Şunu görmek çok mu zor acaba; genel itibarıyla ‘rejim değişikliği’ diye isimlendirilen sürecin yol açtığı ‘laik-seküler’ irtifa kaybı, açık söyleyelim, ‘Kürt realitesi’nin demokratik-kültürel varlığına dönük taarruzun toz bulutu altında görünmez kılındı. Çözüm ve diyalog yolunun kapatılmasının sonuçları, ‘rejim değişikliği’nden şikâyetçi diğer kesimler için teskin edici ‘hap’ gibi sunuldu ve o haplar büyük ölçüde yutuldu! ‘Andımız’ ısrarı ise ‘doz’un hâlâ yetmediği anlamına geliyor herhalde!

‘Cumhuriyet resepsiyonu’ tartışması da aynı yüzeyselliğin dışa vurumu yine. Üçüncü havalimanı açılışı için resepsiyonun İstanbul’da yapılıyor oluşuna itiraz ediliyor. Simgesel boyutu var deniliyor. Olabilir, doğrudur. Ama asıl itiraz edilmesi gereken ‘simgesellik’ varsa, tam bir emek ve doğa katliamı üzerinden inşa edilen o ‘şaheserin’ özelinde bir kez daha görülen ve cumhuriyet rejimiyle içiçe geçmiş, hep korunmuş emek karşıtlığı olmalıdır.

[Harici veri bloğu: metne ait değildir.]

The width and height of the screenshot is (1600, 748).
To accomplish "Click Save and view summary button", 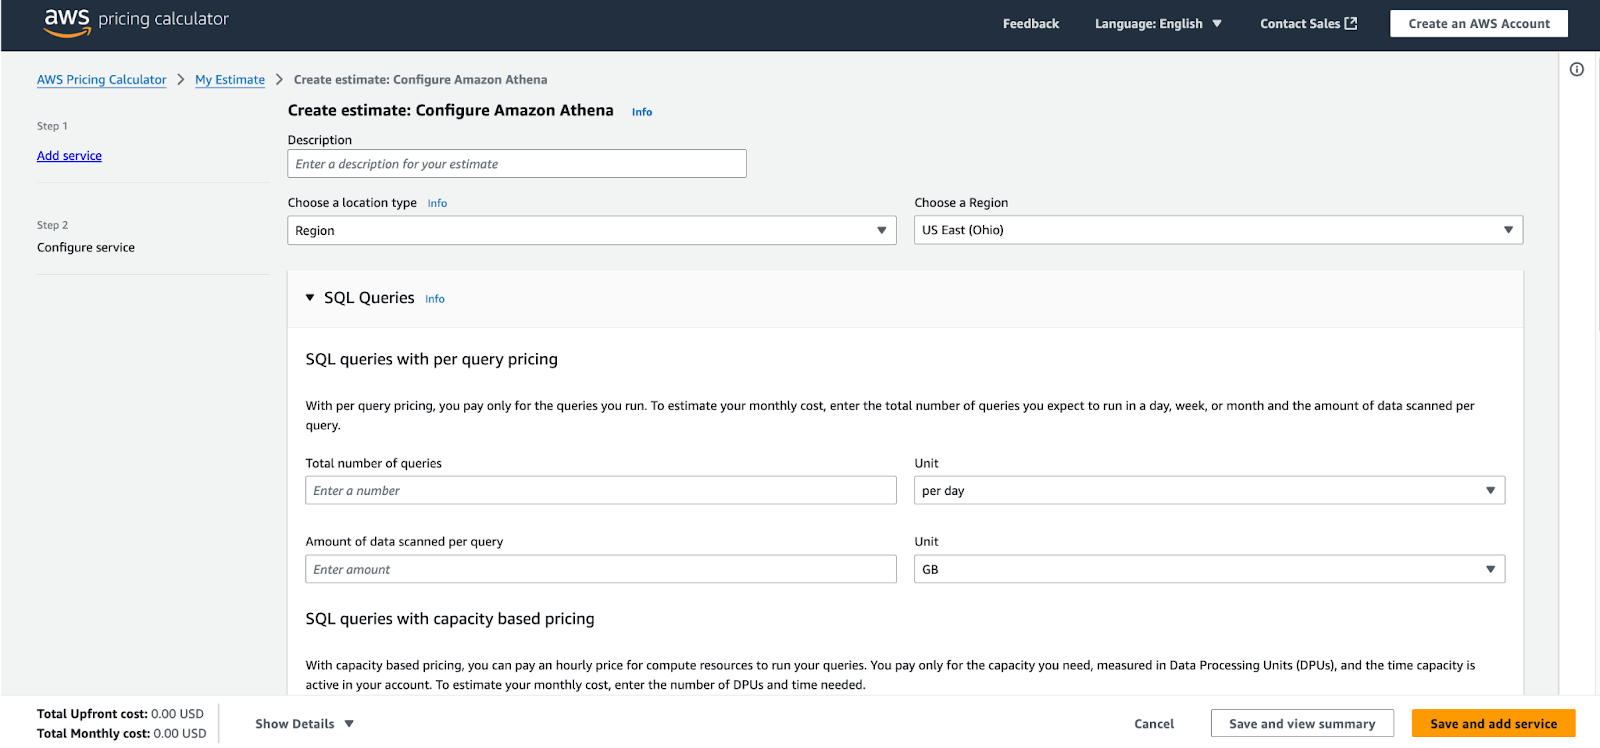I will 1301,724.
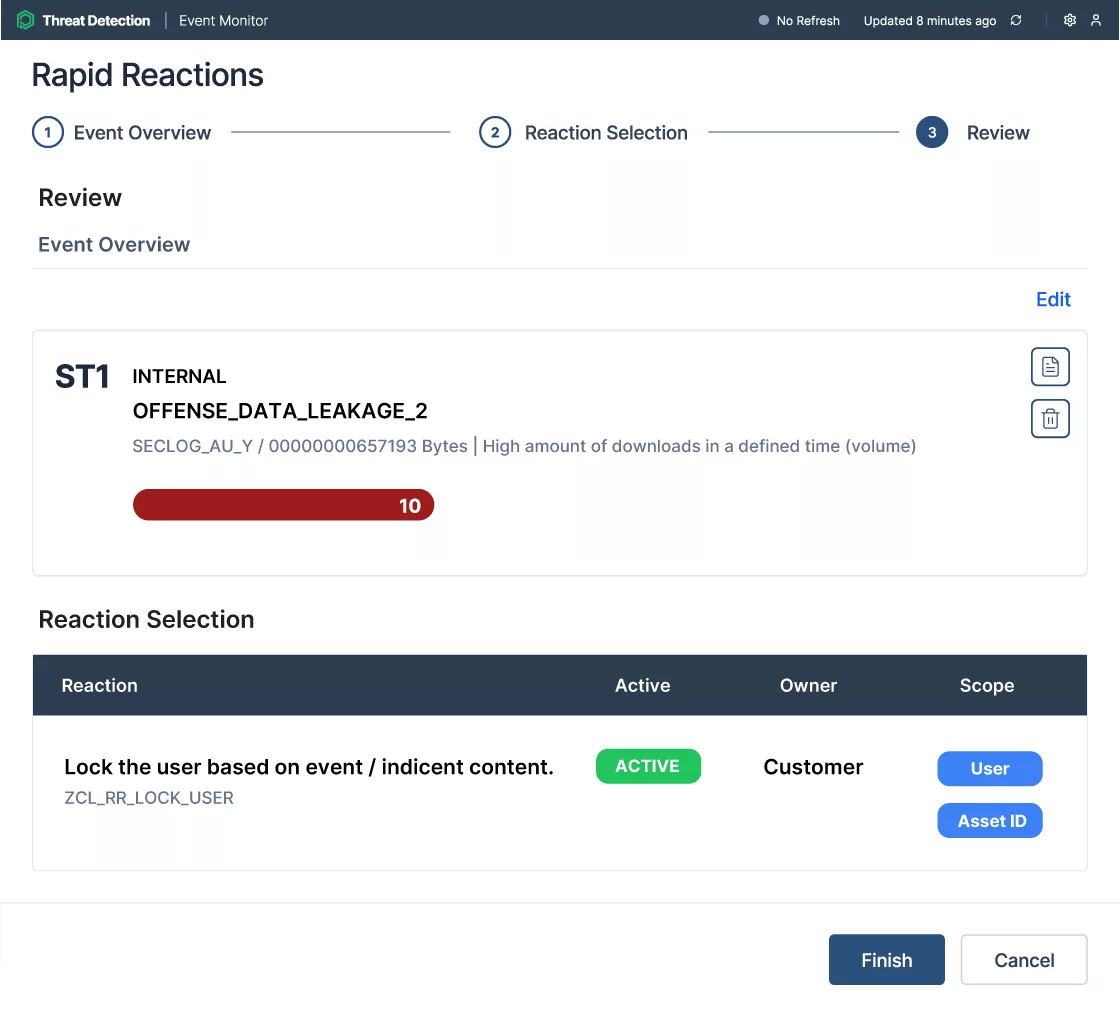Open the user profile icon
This screenshot has width=1120, height=1024.
(x=1096, y=20)
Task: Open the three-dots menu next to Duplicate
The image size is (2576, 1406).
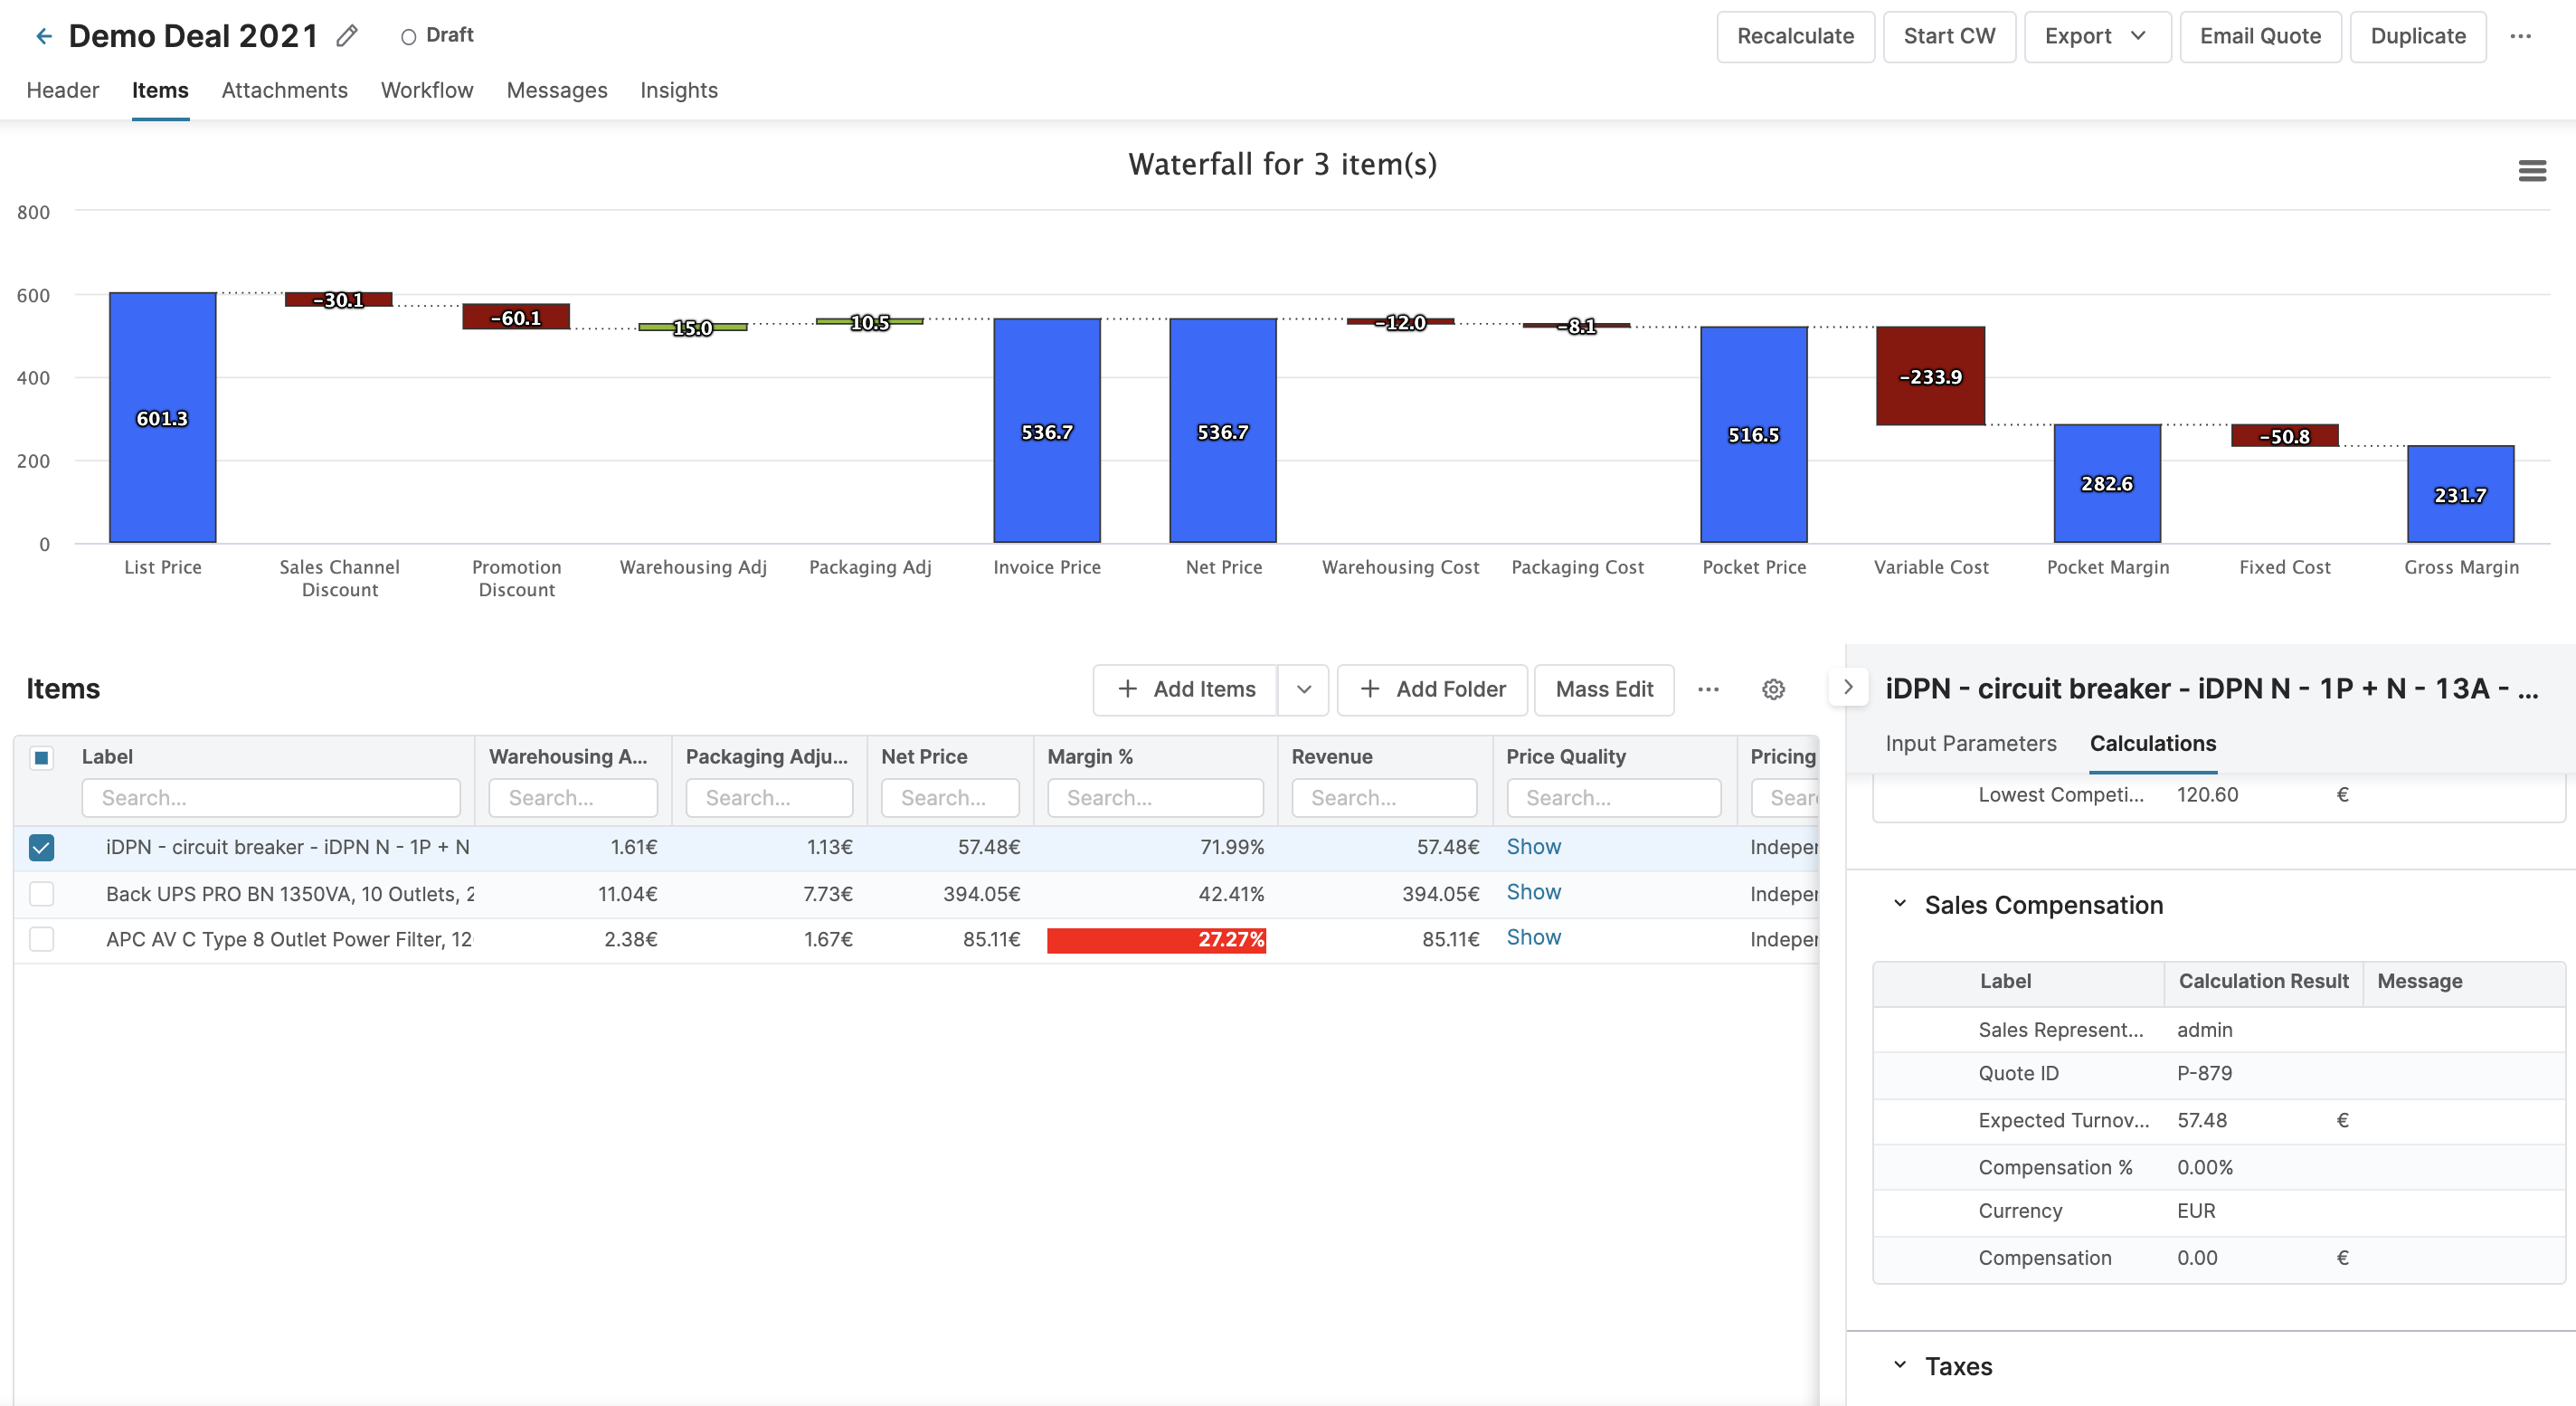Action: 2520,36
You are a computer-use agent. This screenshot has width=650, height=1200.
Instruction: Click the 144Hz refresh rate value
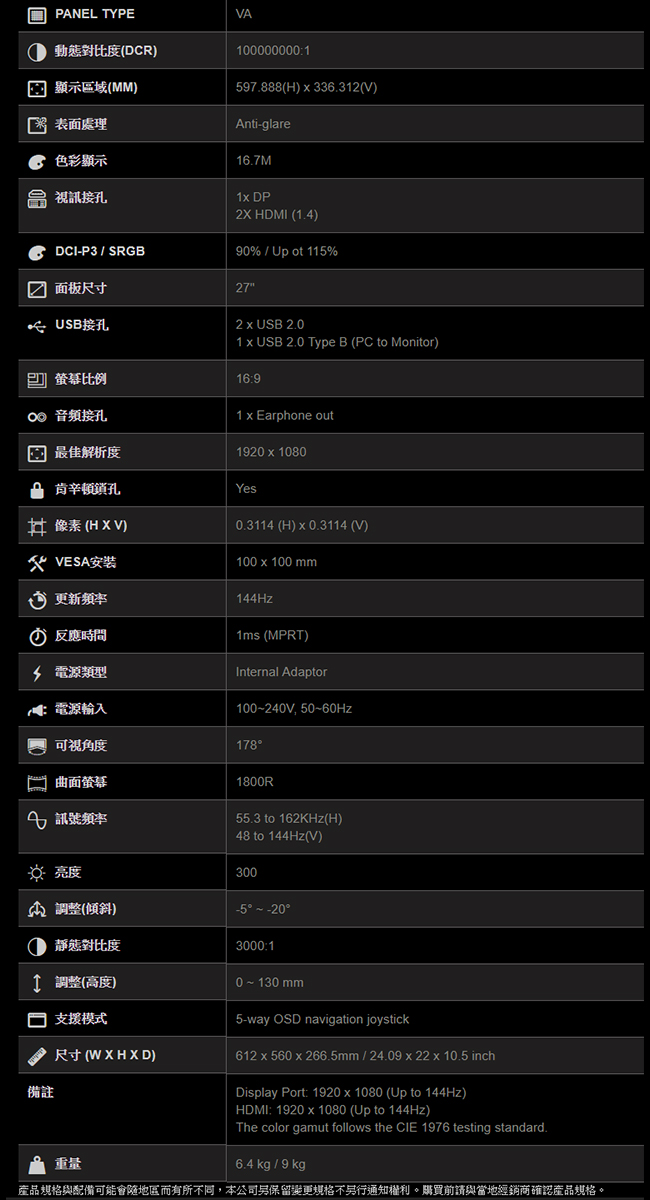pyautogui.click(x=254, y=598)
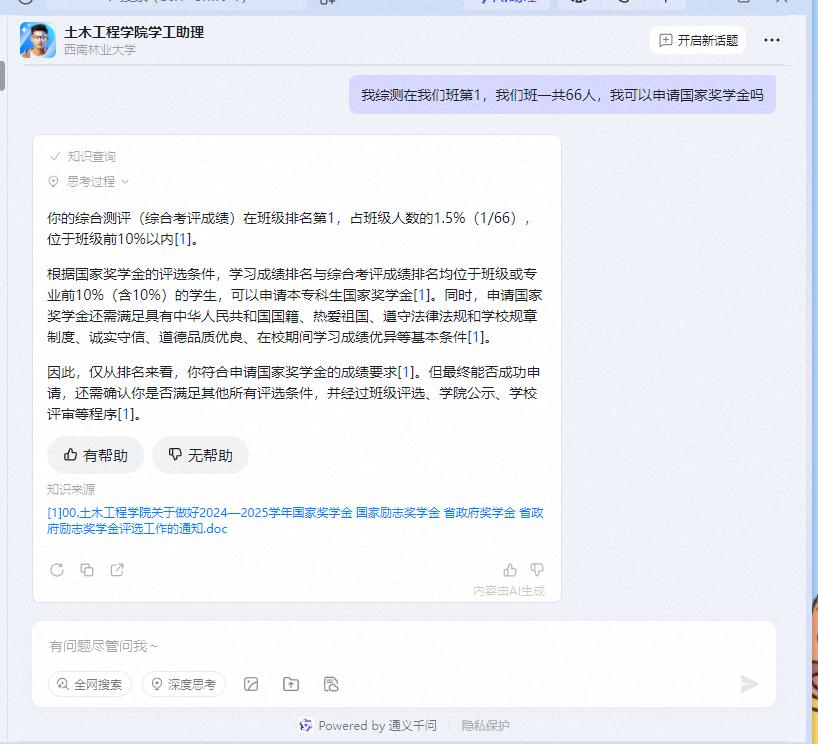Click image upload icon in input bar
This screenshot has width=818, height=744.
tap(251, 684)
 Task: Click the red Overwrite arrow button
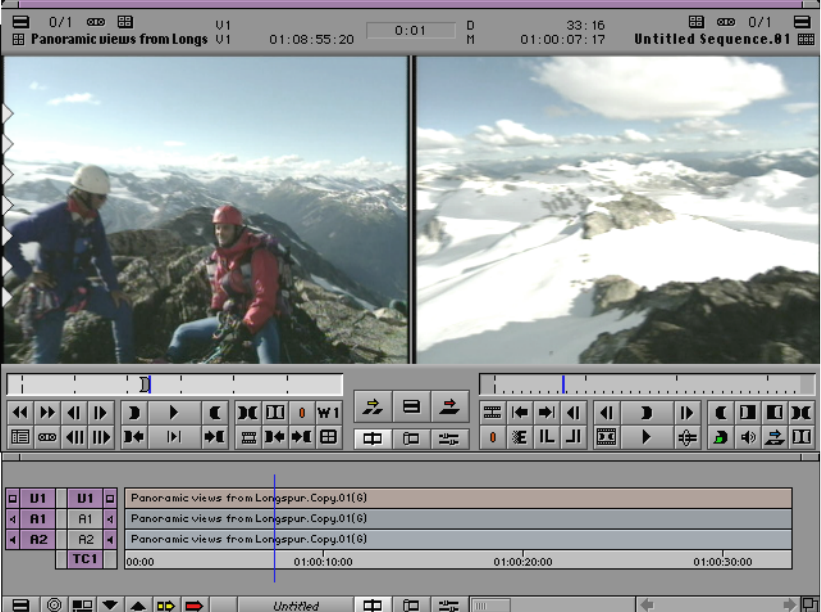450,406
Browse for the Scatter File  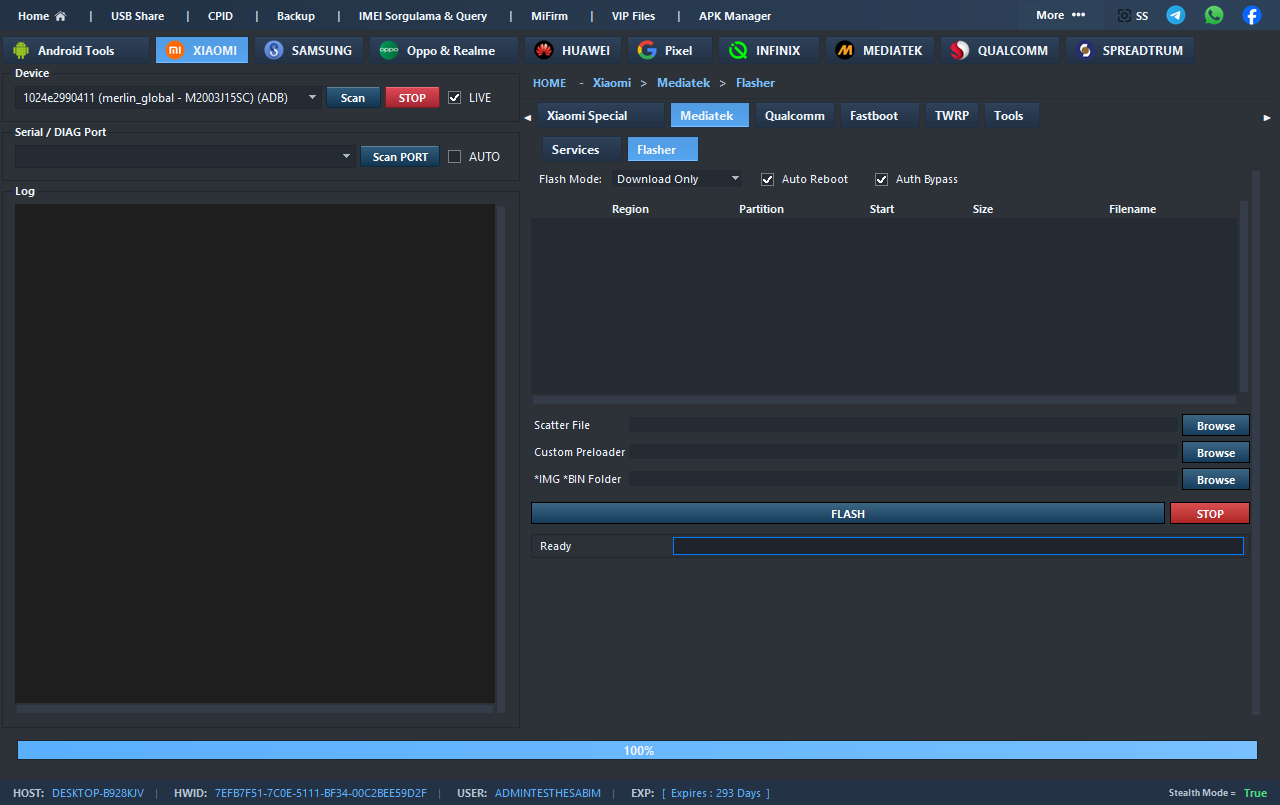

Tahtakurulu, taşeronlu, jandarmalı, nezaretli, kayıt dışı ölümleriyle (en son örnek; üç gün sonra logarda ölüsü bulunan işçinin kimliği bile açıklanamadı!) korkunç bir çalışma kampının ateşinde pişirilerek yükselen bu inşaat cumhuriyetin simgesi olamaz denilmiyor. “Atatürk’ün adı verilmeli” deniyor sadece. Cumhuriyet adına direndiklerini söyleyenlerin bu itirazı da, emek düşmanlığının nasıl tolare edilebildiğini gösteren oldukça manidâr bir durum oluyor. Eskisi de yenisi de, çözülen de süren de bu bakımdan aynı fotoğrafı yansıtıyor. “Milletin anasına” küfredenler, aç gözlülüğün, vandallığın derecesi değişiyor da sermaye lehine o profil hiç değişmiyor.